Would you please transcribe, exactly as written, the lines of the entries below starting at the one that holds "Click Backup dati in the breadcrumb" and ending at the one that holds "Screen dimensions: 668x431", both included?
◆ ◆ ◆ ◆ ◆
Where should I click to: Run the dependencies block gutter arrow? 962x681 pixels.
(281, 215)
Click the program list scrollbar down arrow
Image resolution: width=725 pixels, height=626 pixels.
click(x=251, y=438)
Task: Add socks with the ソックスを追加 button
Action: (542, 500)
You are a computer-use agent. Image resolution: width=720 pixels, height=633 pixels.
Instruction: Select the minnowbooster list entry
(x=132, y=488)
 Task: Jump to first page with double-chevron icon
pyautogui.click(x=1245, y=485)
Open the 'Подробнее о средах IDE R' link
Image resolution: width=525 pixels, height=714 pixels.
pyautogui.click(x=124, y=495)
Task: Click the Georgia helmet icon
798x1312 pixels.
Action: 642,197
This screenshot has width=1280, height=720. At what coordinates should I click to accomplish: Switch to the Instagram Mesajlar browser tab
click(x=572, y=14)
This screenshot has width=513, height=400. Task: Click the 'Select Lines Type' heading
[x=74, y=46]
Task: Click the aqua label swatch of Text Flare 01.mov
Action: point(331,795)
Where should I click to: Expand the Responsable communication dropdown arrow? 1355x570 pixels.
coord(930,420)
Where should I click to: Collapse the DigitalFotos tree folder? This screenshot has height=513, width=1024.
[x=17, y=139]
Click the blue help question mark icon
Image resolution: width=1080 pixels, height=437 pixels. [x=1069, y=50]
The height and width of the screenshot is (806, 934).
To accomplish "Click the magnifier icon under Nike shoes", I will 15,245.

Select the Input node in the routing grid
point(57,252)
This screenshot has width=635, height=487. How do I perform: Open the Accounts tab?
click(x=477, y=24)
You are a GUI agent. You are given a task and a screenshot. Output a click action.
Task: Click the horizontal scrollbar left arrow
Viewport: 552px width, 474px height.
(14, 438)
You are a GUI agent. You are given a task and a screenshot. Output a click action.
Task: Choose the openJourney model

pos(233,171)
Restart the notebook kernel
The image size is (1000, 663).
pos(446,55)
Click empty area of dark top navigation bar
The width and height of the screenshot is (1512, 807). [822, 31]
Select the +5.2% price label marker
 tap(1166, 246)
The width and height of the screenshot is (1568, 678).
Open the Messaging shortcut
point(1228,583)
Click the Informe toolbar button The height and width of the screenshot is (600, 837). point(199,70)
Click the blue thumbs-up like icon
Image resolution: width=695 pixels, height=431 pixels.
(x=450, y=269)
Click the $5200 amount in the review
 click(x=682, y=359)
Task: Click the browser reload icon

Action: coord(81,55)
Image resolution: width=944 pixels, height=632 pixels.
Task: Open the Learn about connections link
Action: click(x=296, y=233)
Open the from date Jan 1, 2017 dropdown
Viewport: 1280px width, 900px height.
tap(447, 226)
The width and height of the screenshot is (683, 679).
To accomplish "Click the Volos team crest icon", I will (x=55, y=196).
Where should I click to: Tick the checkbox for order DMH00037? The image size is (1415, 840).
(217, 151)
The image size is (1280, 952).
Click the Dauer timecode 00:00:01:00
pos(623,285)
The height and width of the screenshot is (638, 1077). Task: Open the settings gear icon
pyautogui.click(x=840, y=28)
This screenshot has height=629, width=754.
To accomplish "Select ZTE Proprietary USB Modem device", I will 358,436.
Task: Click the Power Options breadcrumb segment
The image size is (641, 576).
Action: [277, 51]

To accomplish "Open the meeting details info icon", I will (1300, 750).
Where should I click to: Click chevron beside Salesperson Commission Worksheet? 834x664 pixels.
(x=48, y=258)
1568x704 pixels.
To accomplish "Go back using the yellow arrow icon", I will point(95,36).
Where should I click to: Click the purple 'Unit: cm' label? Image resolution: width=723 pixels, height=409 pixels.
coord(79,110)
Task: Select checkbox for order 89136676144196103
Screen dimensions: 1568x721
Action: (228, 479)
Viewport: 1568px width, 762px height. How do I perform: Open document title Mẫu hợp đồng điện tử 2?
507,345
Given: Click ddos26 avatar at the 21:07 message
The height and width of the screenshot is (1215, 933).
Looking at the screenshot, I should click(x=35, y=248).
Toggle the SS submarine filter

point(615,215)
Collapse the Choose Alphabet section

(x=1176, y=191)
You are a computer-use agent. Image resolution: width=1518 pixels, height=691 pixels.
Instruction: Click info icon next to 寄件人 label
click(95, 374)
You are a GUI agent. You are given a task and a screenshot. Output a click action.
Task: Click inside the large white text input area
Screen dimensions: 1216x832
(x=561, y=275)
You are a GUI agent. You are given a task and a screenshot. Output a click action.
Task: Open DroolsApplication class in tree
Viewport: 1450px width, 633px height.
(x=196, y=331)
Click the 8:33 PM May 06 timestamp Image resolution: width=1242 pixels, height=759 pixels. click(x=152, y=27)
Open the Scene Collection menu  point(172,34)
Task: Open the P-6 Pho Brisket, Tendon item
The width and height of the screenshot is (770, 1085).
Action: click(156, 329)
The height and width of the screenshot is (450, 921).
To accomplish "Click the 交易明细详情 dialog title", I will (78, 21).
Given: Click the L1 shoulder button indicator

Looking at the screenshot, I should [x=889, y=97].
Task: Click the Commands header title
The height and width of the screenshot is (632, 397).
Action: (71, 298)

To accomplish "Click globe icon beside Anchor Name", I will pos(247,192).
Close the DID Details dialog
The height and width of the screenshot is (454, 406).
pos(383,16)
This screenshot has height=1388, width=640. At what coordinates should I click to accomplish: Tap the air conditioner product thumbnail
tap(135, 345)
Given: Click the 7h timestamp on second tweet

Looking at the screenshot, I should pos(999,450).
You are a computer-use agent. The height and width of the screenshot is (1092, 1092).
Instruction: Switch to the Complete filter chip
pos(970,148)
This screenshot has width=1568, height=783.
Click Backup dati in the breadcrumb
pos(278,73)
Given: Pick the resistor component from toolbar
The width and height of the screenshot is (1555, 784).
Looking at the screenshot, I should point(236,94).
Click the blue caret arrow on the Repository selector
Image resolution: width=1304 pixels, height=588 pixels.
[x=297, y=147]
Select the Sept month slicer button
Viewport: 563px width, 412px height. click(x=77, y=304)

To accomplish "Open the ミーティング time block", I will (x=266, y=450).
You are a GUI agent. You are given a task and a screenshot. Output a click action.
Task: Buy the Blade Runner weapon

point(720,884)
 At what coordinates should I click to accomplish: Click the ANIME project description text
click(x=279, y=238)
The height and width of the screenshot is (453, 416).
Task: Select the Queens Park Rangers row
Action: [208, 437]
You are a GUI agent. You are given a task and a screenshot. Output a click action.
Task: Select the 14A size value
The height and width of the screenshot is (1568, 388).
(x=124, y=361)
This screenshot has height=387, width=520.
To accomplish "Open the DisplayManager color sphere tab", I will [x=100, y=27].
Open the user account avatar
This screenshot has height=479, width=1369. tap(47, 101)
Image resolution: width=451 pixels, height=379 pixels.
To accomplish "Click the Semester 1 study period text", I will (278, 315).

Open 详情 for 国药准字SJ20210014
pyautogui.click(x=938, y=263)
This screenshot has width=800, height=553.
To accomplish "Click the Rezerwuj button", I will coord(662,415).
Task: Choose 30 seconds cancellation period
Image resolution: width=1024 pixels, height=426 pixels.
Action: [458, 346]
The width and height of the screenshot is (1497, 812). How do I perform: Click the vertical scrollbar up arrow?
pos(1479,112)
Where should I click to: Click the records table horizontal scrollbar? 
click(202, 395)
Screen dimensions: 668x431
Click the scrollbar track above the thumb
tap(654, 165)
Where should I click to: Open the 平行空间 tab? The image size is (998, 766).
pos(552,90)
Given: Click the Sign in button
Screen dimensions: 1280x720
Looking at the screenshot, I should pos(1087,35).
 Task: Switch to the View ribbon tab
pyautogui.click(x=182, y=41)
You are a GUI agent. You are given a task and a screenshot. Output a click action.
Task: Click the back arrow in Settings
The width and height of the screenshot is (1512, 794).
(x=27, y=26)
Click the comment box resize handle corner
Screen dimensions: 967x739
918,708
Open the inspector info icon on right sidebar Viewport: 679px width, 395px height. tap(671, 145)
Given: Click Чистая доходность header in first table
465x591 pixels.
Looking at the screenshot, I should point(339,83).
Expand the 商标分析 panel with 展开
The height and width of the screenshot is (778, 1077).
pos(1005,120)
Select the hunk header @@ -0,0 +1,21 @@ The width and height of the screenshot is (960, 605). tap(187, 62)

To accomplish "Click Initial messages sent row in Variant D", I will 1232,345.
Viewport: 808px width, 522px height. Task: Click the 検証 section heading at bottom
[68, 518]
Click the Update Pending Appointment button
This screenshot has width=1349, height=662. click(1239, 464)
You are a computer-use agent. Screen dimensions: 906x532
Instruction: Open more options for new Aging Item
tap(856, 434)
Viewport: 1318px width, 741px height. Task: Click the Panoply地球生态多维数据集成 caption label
◆ ◆ ◆ ◆ ◆
● Written answer
Click Backup dati in the breadcrumb
pos(278,73)
Given: Pick the resistor component from toolbar
The width and height of the screenshot is (1555, 784).
Looking at the screenshot, I should point(236,94).
Click the blue caret arrow on the Repository selector
Image resolution: width=1304 pixels, height=588 pixels.
[x=297, y=147]
Select the Sept month slicer button
Viewport: 563px width, 412px height. click(x=77, y=304)

To accomplish "Open the ミーティング time block", I will (x=266, y=450).
You are a GUI agent. You are given a task and a screenshot. Output a click action.
Task: Buy the Blade Runner weapon

point(720,884)
 At what coordinates should I click to accomplish: Click the ANIME project description text
click(x=279, y=238)
The height and width of the screenshot is (453, 416).
Task: Select the Queens Park Rangers row
Action: [208, 437]
You are a GUI agent. You are given a task and a screenshot. Output a click action.
Task: Select the 14A size value
The height and width of the screenshot is (1568, 388).
(x=124, y=361)
This screenshot has height=387, width=520.
To accomplish "Open the DisplayManager color sphere tab", I will [x=100, y=27].
Open the user account avatar
This screenshot has height=479, width=1369. tap(47, 101)
Image resolution: width=451 pixels, height=379 pixels.
To accomplish "Click the Semester 1 study period text", I will (278, 315).

Open 详情 for 国药准字SJ20210014
pyautogui.click(x=938, y=263)
This screenshot has width=800, height=553.
To accomplish "Click the Rezerwuj button", I will coord(662,415).
Task: Choose 30 seconds cancellation period
Image resolution: width=1024 pixels, height=426 pixels.
Action: [458, 346]
The width and height of the screenshot is (1497, 812). How do I perform: Click the vertical scrollbar up arrow?
pos(1479,112)
Where should I click to: Click the records table horizontal scrollbar? 
click(202, 395)
Screen dimensions: 668x431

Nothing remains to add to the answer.